The flight from the terror of the troops of general Franco led to those spaniards to start a pilgrimage through France and Portugal to disperse them through several european countries, Latin America, the united States, the Soviet Union or the people’s Republic of China. For reasons of language and culture, South america was one of the major destinations. Several organizations, including the Service of Evacuation of Refugees, with the help of diplomats in the mexican and chilean, as Pablo Neruda, organized maritime expeditions to these new destinations with boat names that are now legendary: Winnipeg, Ipanema and Mexique. Or the Stanbrook, who covered the journey between Alicante and Algeria. According to the data of the exposure, the diaspora took that year to 4,000 spaniards to the Soviet Union; and 7,000, to Mexico, to 2,300, to Chile, to 2,000, to the Dominican Republic; 600, Colombia; 3.000 (that were soon to 10,000), to Argentina, and about 3,000 to Venezuela.
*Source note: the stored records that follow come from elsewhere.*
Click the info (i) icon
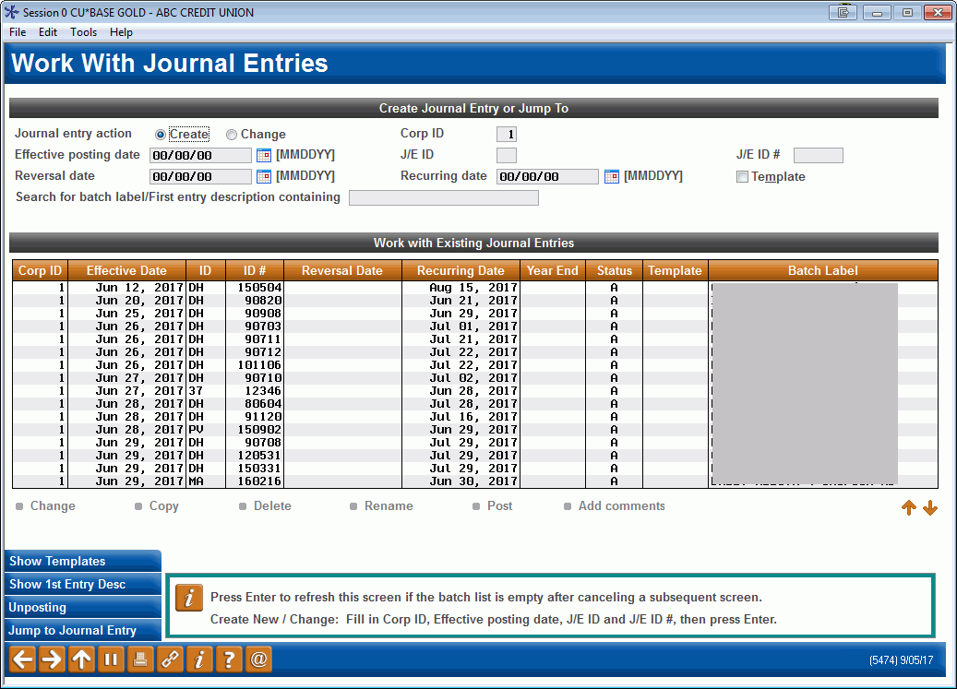Viewport: 957px width, 689px height. [199, 659]
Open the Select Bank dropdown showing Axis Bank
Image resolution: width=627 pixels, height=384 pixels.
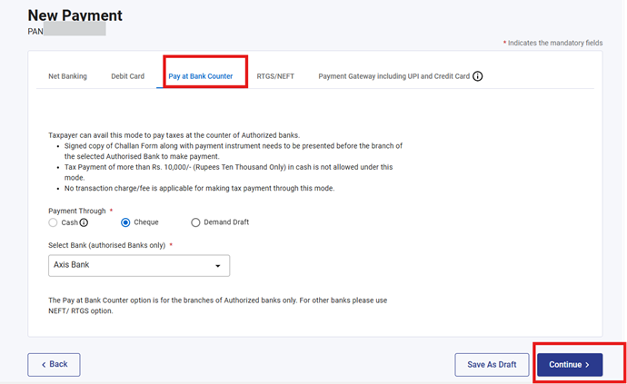[x=138, y=265]
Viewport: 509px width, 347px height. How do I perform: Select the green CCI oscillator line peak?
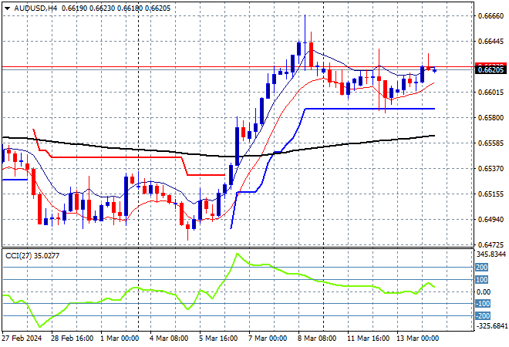click(x=236, y=254)
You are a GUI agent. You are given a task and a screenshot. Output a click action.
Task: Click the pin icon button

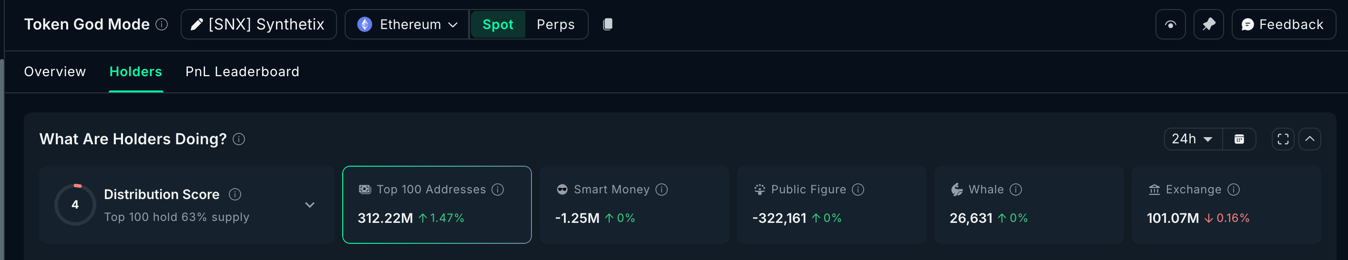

In one of those ships, the Veendam, traveled, among others, José Bergamín, Josep Carner, Paulino Masip, Rodolfo Halffter, Manuela Ballester, Josep Renau, and Eduardo Ugarte. The work of intellectuals in these countries, especially in Mexico, through the House of Spain, was decisive in order to renew the creation and the publishing world. López García referred to the Spanish civil war exiles set out a new basis for relations with the former colonies of Spain. In front of the message bombastic de la Hispanidad Ramiro de Maeztu, embraced and enriched in paternalism by Franco, the Spanish exile, starts “a relationship in terms of equality and solidarity”. It was a reflection of the culture of the Republic. As, highlights the commissioner, what was that from the first moment of the exile’s presence in the publications of the four official languages of the State, by the recognition of the plurinational which made the Republic. “Exile four languages and four cultures,” he says. The exhibition dedicates a space to the publications of Catalonia, the Basque country and Galicia in the first year of exile.